WHAT THE TASK ASKS
Reproduce only the lines that run from the line containing "The height and width of the screenshot is (342, 453)." to the end of the entries below, exactly as they stand.

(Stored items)

========

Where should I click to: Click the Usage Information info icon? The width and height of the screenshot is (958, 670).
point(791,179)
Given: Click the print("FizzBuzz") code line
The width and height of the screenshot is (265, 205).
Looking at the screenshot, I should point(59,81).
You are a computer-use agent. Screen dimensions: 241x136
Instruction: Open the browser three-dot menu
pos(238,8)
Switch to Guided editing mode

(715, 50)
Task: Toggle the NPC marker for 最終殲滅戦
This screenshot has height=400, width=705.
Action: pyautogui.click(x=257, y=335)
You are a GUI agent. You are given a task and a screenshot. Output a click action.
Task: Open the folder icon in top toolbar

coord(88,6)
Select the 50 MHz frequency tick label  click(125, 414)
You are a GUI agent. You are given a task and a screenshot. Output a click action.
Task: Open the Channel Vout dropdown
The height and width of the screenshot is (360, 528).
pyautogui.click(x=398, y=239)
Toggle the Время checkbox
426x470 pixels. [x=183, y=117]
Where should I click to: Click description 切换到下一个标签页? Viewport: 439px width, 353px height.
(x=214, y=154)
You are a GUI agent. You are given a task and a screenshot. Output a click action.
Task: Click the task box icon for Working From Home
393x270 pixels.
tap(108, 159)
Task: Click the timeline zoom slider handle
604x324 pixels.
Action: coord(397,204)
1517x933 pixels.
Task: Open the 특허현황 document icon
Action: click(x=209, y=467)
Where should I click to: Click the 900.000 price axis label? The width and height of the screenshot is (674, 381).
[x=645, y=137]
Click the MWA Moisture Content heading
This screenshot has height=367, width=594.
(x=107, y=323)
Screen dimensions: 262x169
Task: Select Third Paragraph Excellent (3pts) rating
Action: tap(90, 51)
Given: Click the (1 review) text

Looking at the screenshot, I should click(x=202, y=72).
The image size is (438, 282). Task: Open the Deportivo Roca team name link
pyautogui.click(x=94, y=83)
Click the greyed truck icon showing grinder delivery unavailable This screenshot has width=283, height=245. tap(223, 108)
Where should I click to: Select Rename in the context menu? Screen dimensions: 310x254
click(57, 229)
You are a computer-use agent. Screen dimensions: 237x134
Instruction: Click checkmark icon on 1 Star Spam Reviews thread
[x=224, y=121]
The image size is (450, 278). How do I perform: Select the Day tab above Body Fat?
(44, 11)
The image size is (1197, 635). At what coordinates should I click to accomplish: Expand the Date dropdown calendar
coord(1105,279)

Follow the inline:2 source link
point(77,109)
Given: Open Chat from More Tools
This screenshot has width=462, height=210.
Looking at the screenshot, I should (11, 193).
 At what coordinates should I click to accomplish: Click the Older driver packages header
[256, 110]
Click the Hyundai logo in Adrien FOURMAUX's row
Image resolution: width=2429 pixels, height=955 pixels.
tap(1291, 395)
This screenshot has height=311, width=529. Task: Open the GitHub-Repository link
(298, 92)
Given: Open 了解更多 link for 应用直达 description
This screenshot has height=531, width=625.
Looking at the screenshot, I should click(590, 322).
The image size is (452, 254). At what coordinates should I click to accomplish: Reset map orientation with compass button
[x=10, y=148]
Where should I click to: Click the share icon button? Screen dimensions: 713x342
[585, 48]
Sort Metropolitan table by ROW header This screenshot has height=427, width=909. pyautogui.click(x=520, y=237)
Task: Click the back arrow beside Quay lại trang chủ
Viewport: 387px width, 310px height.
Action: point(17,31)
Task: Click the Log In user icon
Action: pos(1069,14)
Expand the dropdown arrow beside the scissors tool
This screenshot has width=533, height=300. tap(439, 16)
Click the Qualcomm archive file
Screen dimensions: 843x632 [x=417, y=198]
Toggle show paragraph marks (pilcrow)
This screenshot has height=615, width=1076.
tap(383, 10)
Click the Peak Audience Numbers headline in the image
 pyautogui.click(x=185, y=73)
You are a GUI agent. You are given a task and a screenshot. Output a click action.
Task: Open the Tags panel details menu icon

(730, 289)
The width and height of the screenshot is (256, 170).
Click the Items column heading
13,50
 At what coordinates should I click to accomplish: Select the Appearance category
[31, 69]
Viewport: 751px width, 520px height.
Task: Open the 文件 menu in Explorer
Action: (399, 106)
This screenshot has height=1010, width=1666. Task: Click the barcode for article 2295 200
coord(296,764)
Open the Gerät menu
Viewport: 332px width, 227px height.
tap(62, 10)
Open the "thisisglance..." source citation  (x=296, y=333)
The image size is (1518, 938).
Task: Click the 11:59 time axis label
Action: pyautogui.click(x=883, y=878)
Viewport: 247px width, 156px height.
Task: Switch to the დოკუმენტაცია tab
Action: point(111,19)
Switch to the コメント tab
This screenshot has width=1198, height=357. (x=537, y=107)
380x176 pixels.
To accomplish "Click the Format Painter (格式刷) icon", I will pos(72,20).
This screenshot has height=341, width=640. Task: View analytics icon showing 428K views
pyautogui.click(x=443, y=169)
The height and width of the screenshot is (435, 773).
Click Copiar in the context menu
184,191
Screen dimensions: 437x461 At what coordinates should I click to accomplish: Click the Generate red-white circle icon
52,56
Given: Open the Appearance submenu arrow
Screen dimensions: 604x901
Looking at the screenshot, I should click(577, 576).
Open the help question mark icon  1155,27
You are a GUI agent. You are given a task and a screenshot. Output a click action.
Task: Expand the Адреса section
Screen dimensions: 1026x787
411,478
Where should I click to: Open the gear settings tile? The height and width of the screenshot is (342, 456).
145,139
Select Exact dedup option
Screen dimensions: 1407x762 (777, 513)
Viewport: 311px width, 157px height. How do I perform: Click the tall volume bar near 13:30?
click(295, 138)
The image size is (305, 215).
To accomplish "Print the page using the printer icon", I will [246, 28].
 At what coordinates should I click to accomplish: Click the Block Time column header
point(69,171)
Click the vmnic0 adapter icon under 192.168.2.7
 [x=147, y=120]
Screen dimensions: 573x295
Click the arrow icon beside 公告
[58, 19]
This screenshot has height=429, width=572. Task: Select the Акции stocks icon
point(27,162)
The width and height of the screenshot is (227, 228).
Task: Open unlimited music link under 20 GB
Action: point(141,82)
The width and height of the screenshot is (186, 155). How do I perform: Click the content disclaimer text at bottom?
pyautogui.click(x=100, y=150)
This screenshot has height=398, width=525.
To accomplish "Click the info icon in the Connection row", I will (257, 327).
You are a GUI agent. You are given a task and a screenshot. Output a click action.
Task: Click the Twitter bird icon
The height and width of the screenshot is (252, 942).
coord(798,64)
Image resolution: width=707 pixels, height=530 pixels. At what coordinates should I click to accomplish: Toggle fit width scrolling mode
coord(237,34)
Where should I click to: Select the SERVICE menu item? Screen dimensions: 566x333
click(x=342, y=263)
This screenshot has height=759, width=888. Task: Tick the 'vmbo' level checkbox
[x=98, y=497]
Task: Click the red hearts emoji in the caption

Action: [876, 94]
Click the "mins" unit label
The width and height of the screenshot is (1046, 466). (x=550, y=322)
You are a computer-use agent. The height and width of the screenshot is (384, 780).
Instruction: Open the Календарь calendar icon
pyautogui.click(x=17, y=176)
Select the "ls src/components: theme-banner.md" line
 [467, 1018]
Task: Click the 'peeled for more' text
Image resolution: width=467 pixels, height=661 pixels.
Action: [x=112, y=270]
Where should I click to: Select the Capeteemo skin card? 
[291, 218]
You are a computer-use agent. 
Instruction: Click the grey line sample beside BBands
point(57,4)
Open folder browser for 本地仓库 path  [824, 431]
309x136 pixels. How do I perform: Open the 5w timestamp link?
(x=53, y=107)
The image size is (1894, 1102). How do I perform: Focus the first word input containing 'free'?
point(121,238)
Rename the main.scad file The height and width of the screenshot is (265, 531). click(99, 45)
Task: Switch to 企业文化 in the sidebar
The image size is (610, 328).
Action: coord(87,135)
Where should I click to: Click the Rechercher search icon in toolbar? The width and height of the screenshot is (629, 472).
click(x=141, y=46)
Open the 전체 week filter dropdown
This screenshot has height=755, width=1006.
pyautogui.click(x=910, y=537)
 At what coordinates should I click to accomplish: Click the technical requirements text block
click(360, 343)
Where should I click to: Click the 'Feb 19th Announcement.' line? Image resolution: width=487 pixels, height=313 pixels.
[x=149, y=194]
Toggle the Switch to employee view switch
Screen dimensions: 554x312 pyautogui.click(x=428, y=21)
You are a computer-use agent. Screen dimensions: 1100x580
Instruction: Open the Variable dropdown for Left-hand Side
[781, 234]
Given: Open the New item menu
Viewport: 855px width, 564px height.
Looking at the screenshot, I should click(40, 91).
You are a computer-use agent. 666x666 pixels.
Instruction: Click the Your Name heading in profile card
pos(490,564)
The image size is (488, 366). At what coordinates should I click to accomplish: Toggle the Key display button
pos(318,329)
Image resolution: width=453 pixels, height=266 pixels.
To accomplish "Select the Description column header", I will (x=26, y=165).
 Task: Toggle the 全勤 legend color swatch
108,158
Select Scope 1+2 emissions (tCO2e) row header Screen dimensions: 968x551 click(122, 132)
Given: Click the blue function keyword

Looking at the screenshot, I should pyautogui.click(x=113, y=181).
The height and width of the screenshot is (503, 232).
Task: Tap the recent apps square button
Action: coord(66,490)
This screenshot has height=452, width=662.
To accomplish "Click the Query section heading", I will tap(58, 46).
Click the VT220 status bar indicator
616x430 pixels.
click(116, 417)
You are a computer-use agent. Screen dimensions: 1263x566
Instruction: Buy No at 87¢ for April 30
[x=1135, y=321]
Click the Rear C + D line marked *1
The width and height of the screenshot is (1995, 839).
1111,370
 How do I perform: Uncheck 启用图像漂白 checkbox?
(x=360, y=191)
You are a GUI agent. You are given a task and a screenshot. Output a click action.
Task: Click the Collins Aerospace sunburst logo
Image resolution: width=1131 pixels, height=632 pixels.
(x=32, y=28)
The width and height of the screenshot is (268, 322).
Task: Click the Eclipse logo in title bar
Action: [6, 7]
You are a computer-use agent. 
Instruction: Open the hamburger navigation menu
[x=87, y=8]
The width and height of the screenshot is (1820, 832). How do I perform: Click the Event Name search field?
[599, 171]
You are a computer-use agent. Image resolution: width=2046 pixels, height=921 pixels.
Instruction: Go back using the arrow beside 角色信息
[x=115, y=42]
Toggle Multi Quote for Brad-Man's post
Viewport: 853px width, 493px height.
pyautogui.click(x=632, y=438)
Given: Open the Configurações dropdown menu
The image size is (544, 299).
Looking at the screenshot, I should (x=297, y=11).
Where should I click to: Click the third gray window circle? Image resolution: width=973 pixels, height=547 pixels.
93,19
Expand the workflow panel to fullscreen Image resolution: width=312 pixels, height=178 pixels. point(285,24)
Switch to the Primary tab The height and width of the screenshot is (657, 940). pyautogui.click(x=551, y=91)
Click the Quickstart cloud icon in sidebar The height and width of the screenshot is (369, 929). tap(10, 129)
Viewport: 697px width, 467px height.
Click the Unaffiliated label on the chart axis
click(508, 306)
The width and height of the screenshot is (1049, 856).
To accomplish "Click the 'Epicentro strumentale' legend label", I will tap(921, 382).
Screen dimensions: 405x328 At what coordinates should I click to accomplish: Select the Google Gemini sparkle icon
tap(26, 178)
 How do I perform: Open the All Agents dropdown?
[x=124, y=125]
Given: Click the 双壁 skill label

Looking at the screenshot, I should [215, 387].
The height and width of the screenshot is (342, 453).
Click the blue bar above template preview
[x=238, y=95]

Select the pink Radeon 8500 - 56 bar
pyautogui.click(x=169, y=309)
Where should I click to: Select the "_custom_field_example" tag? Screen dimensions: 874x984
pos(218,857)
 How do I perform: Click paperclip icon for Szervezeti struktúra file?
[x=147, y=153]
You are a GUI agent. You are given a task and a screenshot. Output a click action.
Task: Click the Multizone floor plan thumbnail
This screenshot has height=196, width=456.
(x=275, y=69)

========

RESPONSE TO THIS TASK
The height and width of the screenshot is (342, 453).
Click the blue bar above template preview
[x=238, y=95]

Select the pink Radeon 8500 - 56 bar
pyautogui.click(x=169, y=309)
Where should I click to: Select the "_custom_field_example" tag? Screen dimensions: 874x984
pos(218,857)
 How do I perform: Click paperclip icon for Szervezeti struktúra file?
[x=147, y=153]
You are a GUI agent. You are given a task and a screenshot. Output a click action.
Task: Click the Multizone floor plan thumbnail
This screenshot has height=196, width=456.
(x=275, y=69)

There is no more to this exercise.